Problem details:
Skip every picture, then write out exactly the lines of the listing below from the line that contains "The width and" through the final line.

════════

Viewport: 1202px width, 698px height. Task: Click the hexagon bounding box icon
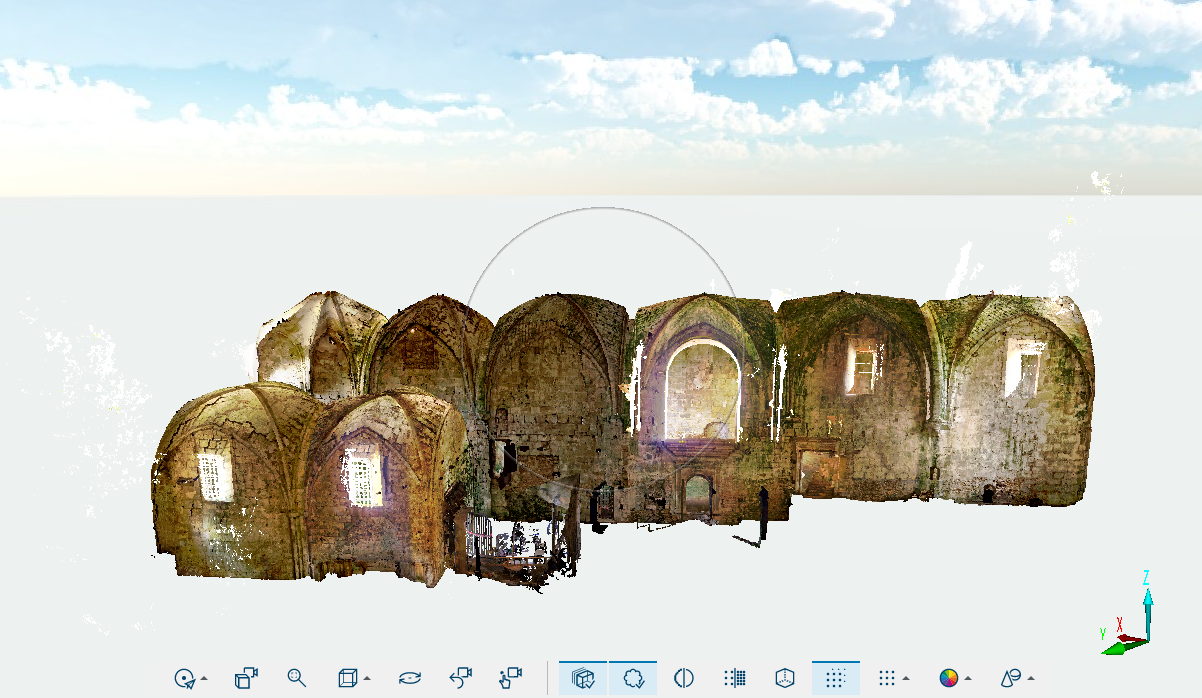click(x=786, y=678)
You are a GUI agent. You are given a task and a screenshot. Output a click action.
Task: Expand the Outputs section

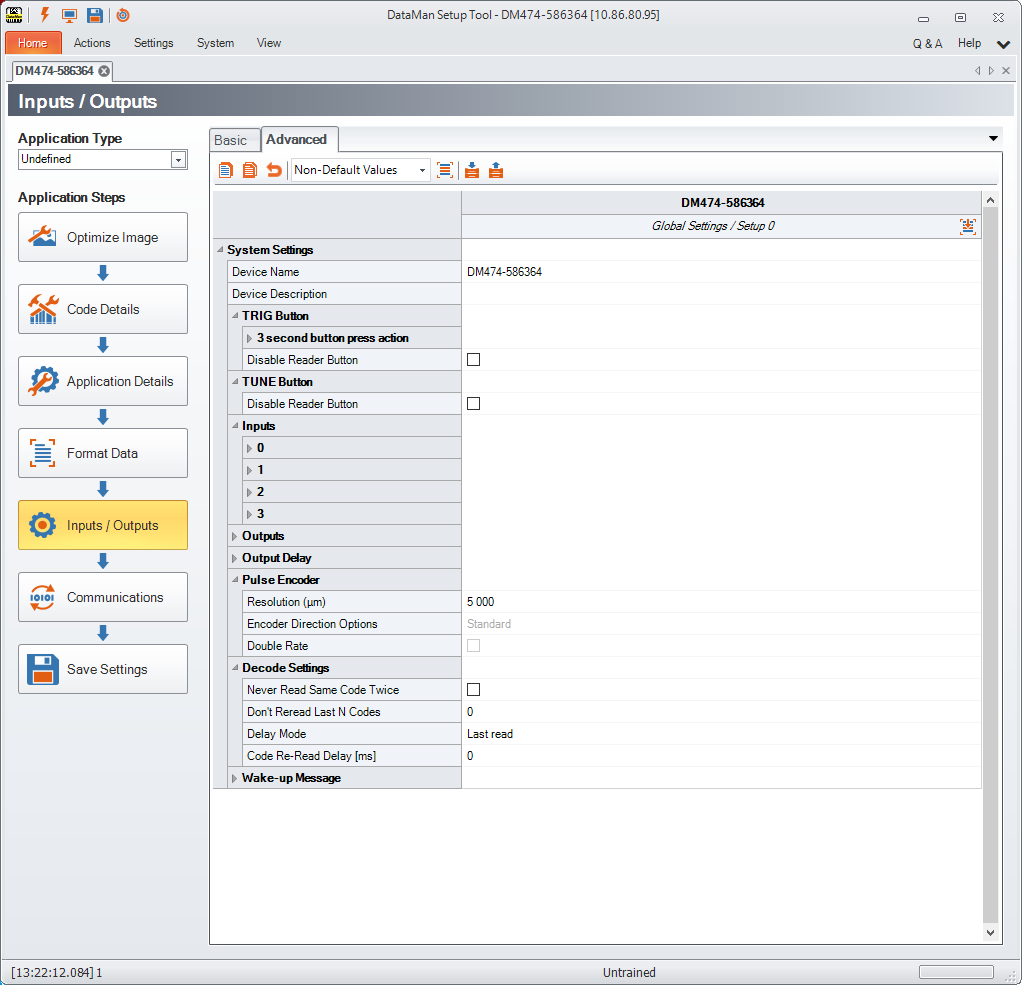coord(235,536)
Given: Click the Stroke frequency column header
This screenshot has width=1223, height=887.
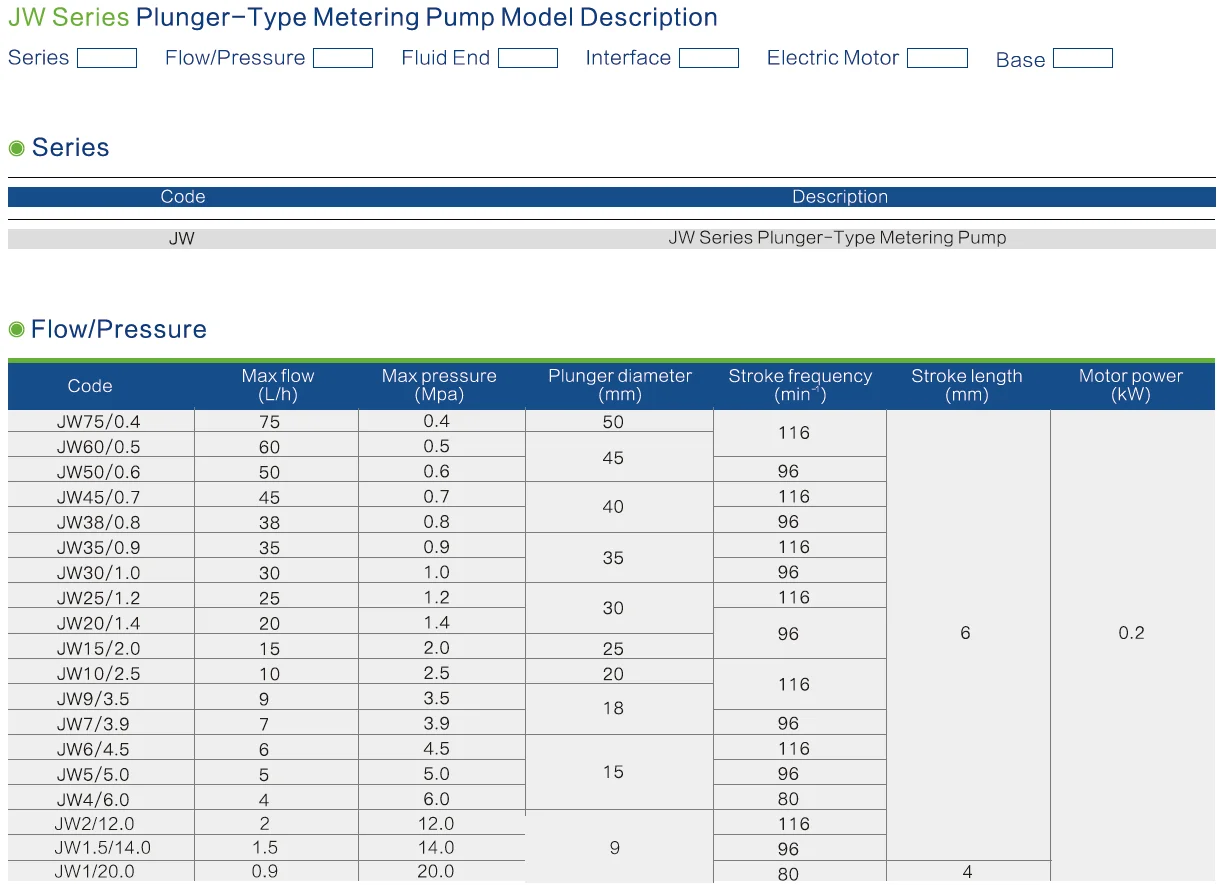Looking at the screenshot, I should pyautogui.click(x=800, y=385).
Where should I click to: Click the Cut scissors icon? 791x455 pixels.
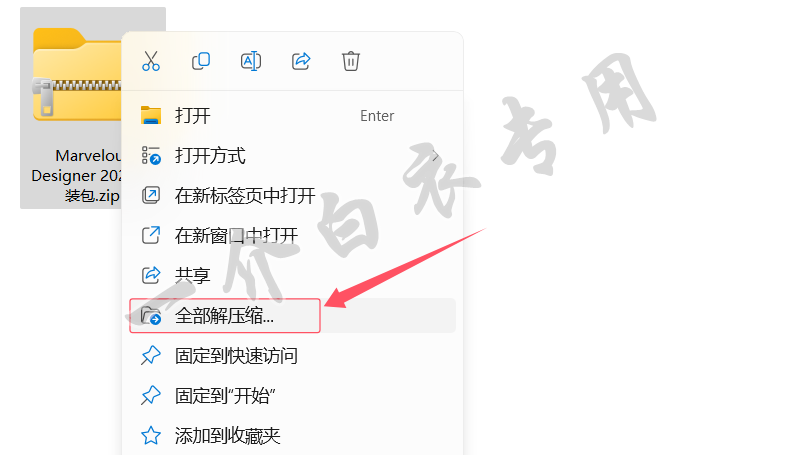pyautogui.click(x=151, y=61)
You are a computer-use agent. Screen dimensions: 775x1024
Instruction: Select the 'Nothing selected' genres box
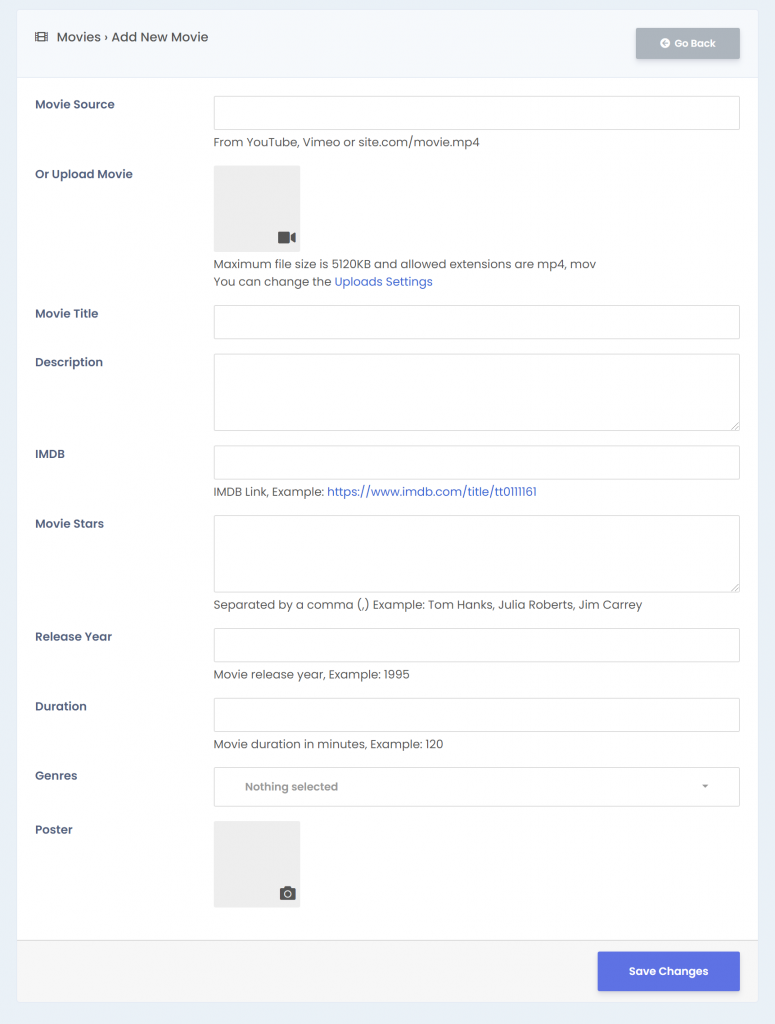(477, 786)
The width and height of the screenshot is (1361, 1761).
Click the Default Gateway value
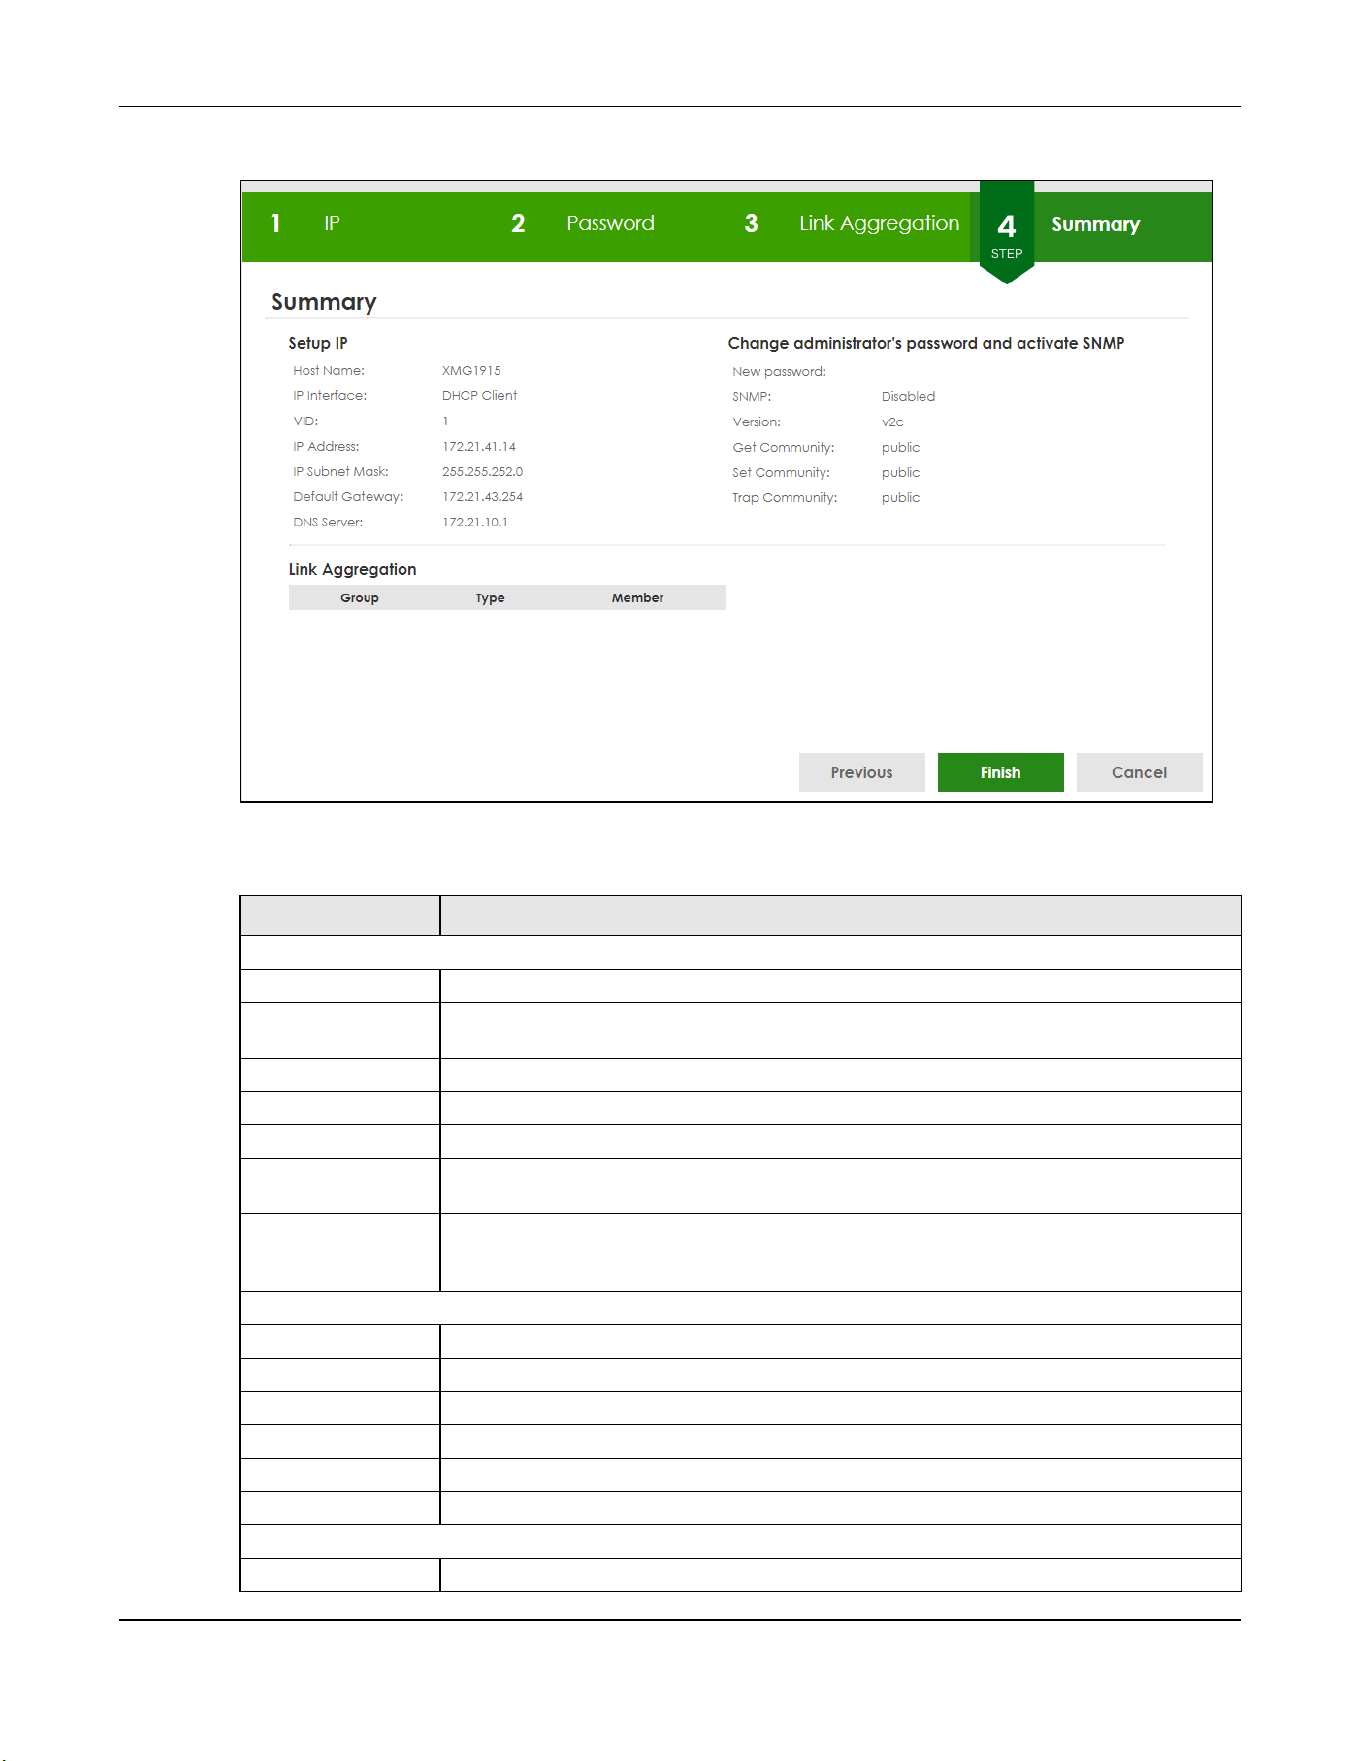pos(482,496)
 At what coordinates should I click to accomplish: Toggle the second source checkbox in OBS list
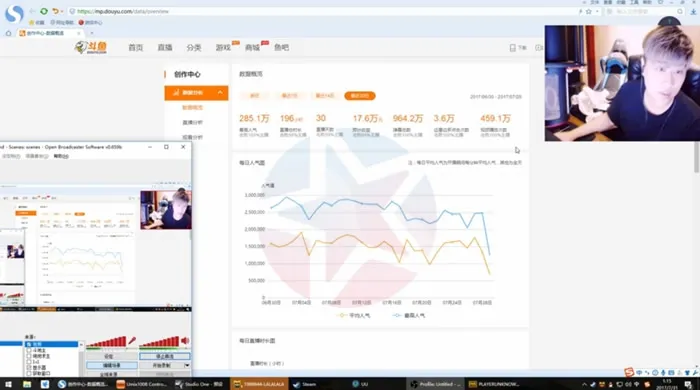pos(29,351)
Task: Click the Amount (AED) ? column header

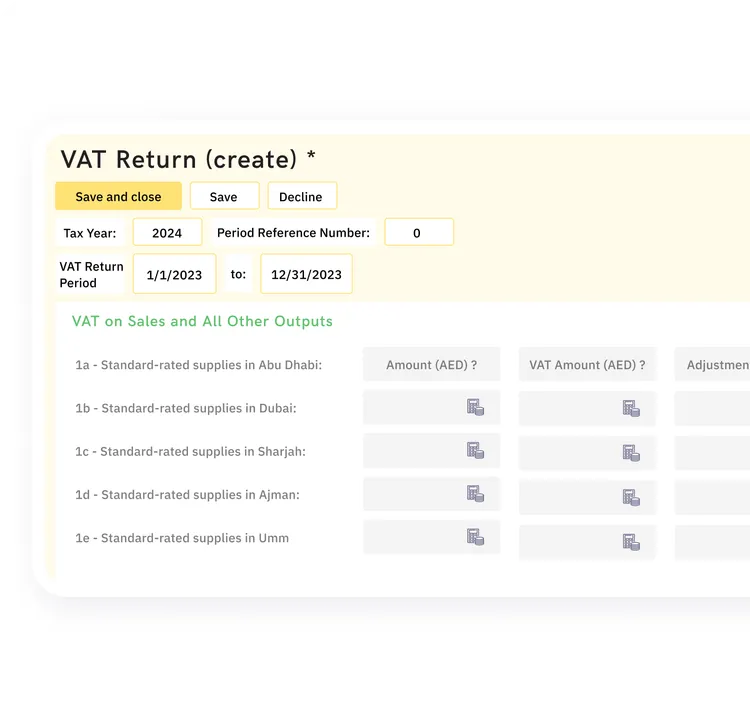Action: coord(431,365)
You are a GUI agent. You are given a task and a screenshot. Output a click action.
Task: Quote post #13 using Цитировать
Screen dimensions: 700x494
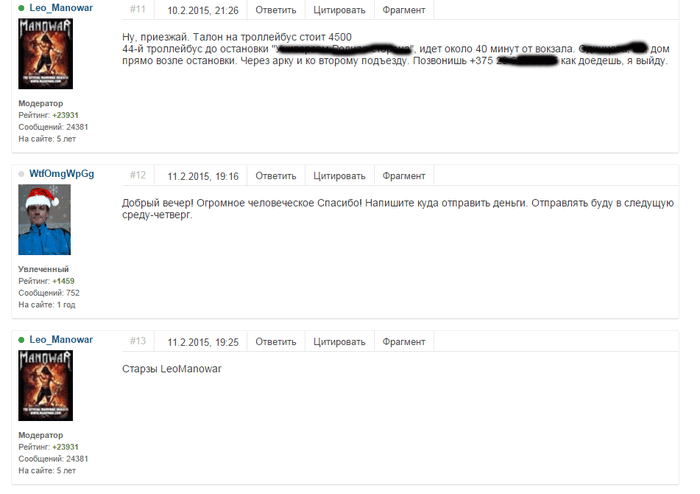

════════

Task answer:
The width and height of the screenshot is (1361, 1761).
Click the Default Gateway value
pos(482,496)
 At what coordinates should I click to accomplish: Toggle the second source checkbox in OBS list
pos(29,351)
Task: Click the Amount (AED) ? column header

Action: coord(431,365)
You are a GUI agent. You are given a task and a screenshot. Output a click action.
Task: Quote post #13 using Цитировать
Screen dimensions: 700x494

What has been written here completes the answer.